13 min readApr 16, 2023

Building a Resilient Infrastructure in AWS: An Introduction to High-Availability with Terraform

In this article, we are continuing are series with Terraform. If you haven’t seen the introductory to Terraform, check it out here: Automating the Cloud. We will go a step further and discuss how Terraform can leverage AWS’s resources to build a fault-tolerant and highly available infrastructure, using Infrastructure as Code (IAC). First, lets cover the prerequisites.

Prerequisites:

AWS account
AWS Cloud9 IDE
Basic Terraform knowledge
Basic Knowledge of Linux/CLI

Resources:

Terraform is an open-source IaC tool created by HashiCorp, that allows users to define and manage infrastructure resources in a declarative manner, using high-level configuration language. A huge benefit for Terraform is that it is cloud agnostic and supports multiple cloud platforms, including Amazon Web Services (AWS), Microsoft Azure, Google Cloud Platform (GCP), and many others. It’s a powerful tool for creating and managing infrastructure in a scalable and reproducible manner.

Resilient Infrastructure in AWS refers to an architecture that is designed to withstand and recover from various types of disruptions or outages. An architecture that is fault-tolerant and highly available are important concepts in the infrastructure design.

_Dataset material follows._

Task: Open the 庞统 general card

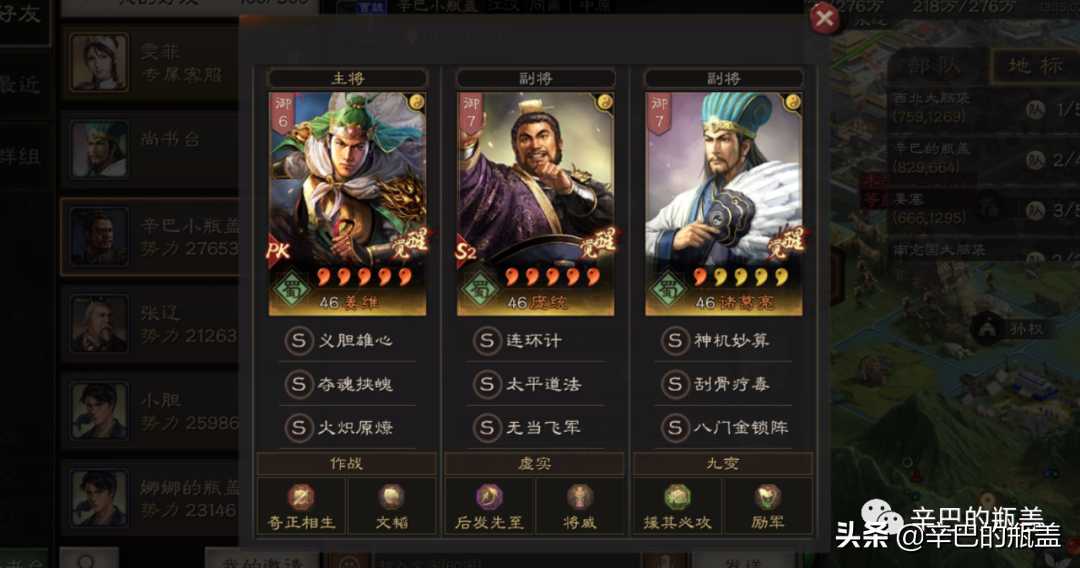Action: click(x=535, y=204)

In Terraform, fault tolerance can be achieved by creating redundant resources, such as multiple servers in different availability zones, and using load balancers to distribute traffic across multiple instances. High availability can be achieved by using features such as auto-scaling groups, which automatically replace failed instances. Also, configuring a failover mechanism, such as Route 53 health checks or Elastic Load Balancer failover, the infrastructure can ensure that users can access the application or service with minimal interruption. Both fault-tolerant and highly available architecture architectures are critical for ensuring resiliency of infrastructure.

Tasks:

Launch an Auto Scaling group that spans 2 subnets in your default VPC
Create a Security Group that allows traffic from the Internet and associate it with the Auto Scaling group instances
Include a script in your user data to launch an apache web server. The Auto Scaling group should have a min of 2 and max of 5.
To verify everything is working check the public ip addresses of the two instances. Manually terminate one of the instances to verify that another spins up to meet the minimum requirements of 2 instances
Create an S3 Bucket and set it as your remote backend

Let’s get started!

Setup Integrated Development Environment (IDE):
For this series, I will continue to use AWS Cloud9. You can find the documentation here: AWS Cloud9. Log into your AWS console, type “Cloud9” in the search menu. Note: also, I will be in the US-West-2 Region (Oregon). If your in the East Coast, I recommend using region close to you to ensure you have enough availability zones for this project.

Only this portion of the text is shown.